*** Begin section ***

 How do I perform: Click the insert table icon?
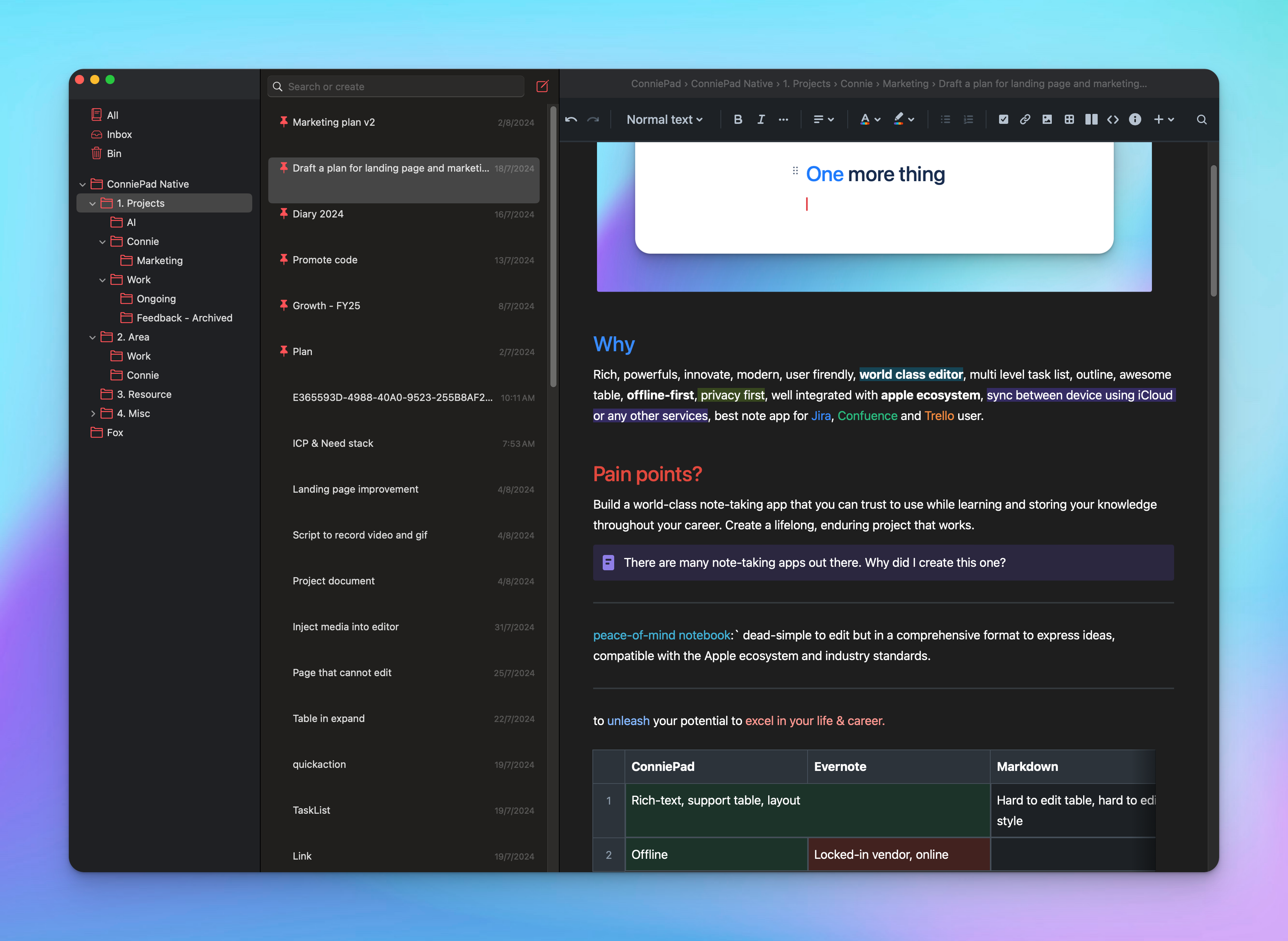[1069, 120]
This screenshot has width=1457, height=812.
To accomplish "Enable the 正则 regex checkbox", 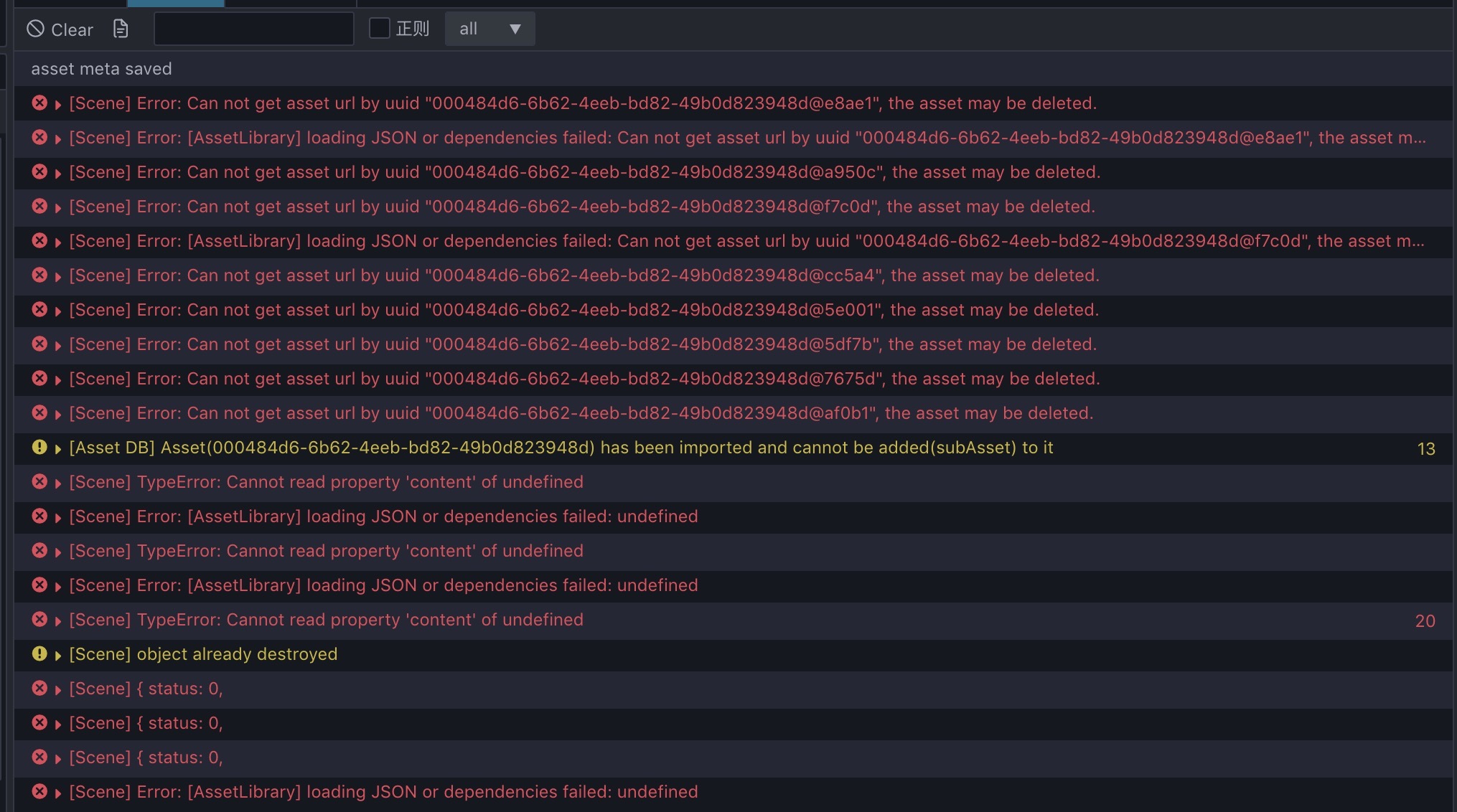I will 379,28.
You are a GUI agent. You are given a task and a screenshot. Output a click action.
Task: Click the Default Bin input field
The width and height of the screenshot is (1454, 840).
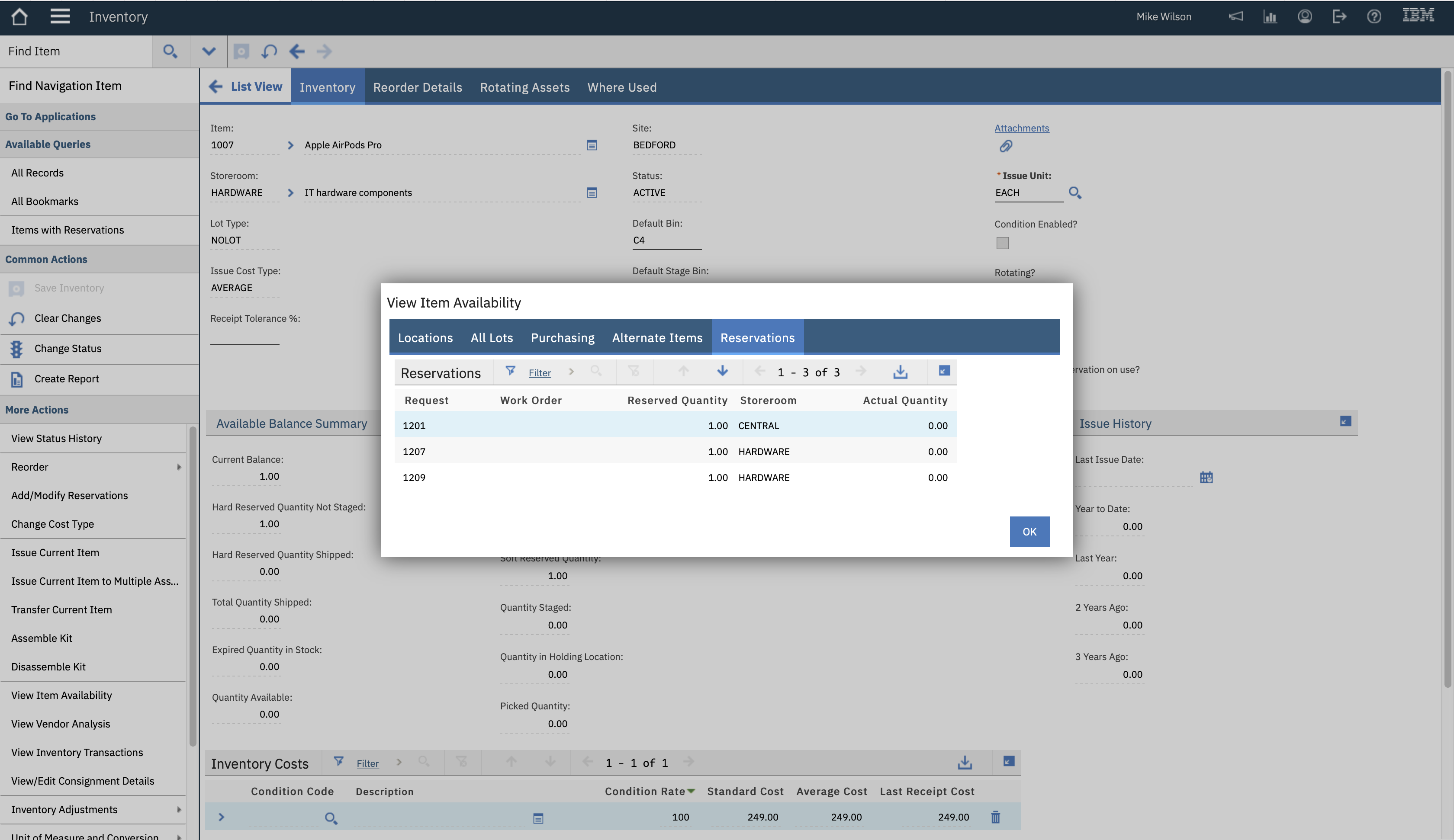pos(666,240)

*** End section ***

### Work to complete:
From the line containing "The width and" down to the last line of the records above, repeat every line exactly and nothing else, dropping any pictures.

### Written answer:
The width and height of the screenshot is (1454, 840).
pos(666,240)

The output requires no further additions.